» Set problem: Copy out every line of the records below word for word, with no changes.

» Entries provided:
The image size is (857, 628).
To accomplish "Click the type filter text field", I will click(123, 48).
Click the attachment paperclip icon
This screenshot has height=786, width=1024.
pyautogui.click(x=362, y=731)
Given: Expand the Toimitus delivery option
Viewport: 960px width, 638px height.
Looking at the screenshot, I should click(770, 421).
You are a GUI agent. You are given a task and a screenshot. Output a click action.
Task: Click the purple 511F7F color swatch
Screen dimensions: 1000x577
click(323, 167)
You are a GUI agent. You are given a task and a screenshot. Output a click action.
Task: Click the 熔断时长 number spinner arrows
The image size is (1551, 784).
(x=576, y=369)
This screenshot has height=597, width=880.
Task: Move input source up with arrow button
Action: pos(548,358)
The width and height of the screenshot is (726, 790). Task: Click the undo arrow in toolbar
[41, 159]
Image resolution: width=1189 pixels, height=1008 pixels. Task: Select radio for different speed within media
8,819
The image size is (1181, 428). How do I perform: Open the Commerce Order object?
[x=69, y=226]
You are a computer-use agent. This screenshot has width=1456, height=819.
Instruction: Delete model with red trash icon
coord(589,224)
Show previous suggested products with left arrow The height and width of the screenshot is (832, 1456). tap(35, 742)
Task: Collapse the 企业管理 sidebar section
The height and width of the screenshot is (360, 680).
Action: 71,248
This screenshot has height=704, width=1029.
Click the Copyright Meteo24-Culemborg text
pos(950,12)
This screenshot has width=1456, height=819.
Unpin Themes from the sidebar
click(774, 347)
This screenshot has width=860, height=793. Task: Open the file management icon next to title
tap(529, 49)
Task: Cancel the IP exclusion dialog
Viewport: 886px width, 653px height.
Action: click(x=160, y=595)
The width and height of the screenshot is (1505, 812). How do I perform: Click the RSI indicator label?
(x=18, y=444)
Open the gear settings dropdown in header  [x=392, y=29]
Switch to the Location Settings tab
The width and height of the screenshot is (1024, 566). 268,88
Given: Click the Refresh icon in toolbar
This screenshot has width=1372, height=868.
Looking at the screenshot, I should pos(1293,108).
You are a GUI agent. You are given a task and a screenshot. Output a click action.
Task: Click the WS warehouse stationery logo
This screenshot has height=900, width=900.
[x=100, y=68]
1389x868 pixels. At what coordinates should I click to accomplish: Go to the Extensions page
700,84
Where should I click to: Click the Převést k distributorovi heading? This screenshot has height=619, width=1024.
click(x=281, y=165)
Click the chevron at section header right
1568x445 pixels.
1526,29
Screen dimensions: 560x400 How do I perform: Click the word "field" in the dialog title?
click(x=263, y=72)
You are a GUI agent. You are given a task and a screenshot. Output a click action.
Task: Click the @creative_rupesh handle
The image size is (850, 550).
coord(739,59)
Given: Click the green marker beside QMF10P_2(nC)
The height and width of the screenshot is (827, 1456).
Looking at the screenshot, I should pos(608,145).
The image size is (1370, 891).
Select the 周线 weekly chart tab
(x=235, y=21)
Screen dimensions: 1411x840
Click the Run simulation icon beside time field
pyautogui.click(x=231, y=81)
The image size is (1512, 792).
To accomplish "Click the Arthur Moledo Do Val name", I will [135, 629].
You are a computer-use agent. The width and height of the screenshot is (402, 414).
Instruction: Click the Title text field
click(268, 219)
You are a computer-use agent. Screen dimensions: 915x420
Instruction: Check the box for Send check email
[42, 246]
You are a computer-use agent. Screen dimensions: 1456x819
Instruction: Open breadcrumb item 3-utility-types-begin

» Answer for the task:
The image size is (857, 628).
To accomplish "Click the type filter text field", I will click(123, 48).
Click the attachment paperclip icon
This screenshot has height=786, width=1024.
pyautogui.click(x=362, y=731)
Given: Expand the Toimitus delivery option
Viewport: 960px width, 638px height.
Looking at the screenshot, I should click(770, 421).
You are a GUI agent. You are given a task and a screenshot. Output a click action.
Task: Click the purple 511F7F color swatch
Screen dimensions: 1000x577
click(323, 167)
You are a GUI agent. You are given a task and a screenshot. Output a click action.
Task: Click the 熔断时长 number spinner arrows
The image size is (1551, 784).
(x=576, y=369)
This screenshot has height=597, width=880.
Task: Move input source up with arrow button
Action: pos(548,358)
The width and height of the screenshot is (726, 790). Task: Click the undo arrow in toolbar
[41, 159]
Image resolution: width=1189 pixels, height=1008 pixels. Task: Select radio for different speed within media
8,819
The image size is (1181, 428). How do I perform: Open the Commerce Order object?
[x=69, y=226]
You are a computer-use agent. This screenshot has width=1456, height=819.
Instruction: Delete model with red trash icon
coord(589,224)
Show previous suggested products with left arrow The height and width of the screenshot is (832, 1456). tap(35, 742)
Task: Collapse the 企业管理 sidebar section
The height and width of the screenshot is (360, 680).
Action: 71,248
This screenshot has height=704, width=1029.
Click the Copyright Meteo24-Culemborg text
pos(950,12)
This screenshot has width=1456, height=819.
Unpin Themes from the sidebar
click(774, 347)
This screenshot has width=860, height=793. Task: Open the file management icon next to title
tap(529, 49)
Task: Cancel the IP exclusion dialog
Viewport: 886px width, 653px height.
Action: click(x=160, y=595)
The width and height of the screenshot is (1505, 812). How do I perform: Click the RSI indicator label?
(x=18, y=444)
Open the gear settings dropdown in header  [x=392, y=29]
Switch to the Location Settings tab
The width and height of the screenshot is (1024, 566). 268,88
Given: Click the Refresh icon in toolbar
This screenshot has width=1372, height=868.
Looking at the screenshot, I should pos(1293,108).
You are a GUI agent. You are given a task and a screenshot. Output a click action.
Task: Click the WS warehouse stationery logo
This screenshot has height=900, width=900.
[x=100, y=68]
1389x868 pixels. At what coordinates should I click to accomplish: Go to the Extensions page
700,84
Where should I click to: Click the Převést k distributorovi heading? This screenshot has height=619, width=1024.
click(x=281, y=165)
Click the chevron at section header right
1568x445 pixels.
1526,29
Screen dimensions: 560x400 How do I perform: Click the word "field" in the dialog title?
click(x=263, y=72)
You are a GUI agent. You are given a task and a screenshot. Output a click action.
Task: Click the @creative_rupesh handle
The image size is (850, 550).
coord(739,59)
Given: Click the green marker beside QMF10P_2(nC)
The height and width of the screenshot is (827, 1456).
Looking at the screenshot, I should pos(608,145).
The image size is (1370, 891).
Select the 周线 weekly chart tab
(x=235, y=21)
Screen dimensions: 1411x840
Click the Run simulation icon beside time field
pyautogui.click(x=231, y=81)
The image size is (1512, 792).
To accomplish "Click the Arthur Moledo Do Val name", I will [135, 629].
You are a computer-use agent. The width and height of the screenshot is (402, 414).
Instruction: Click the Title text field
click(268, 219)
You are a computer-use agent. Screen dimensions: 915x420
Instruction: Check the box for Send check email
[42, 246]
You are a computer-use agent. Screen dimensions: 1456x819
Instruction: Open breadcrumb item 3-utility-types-begin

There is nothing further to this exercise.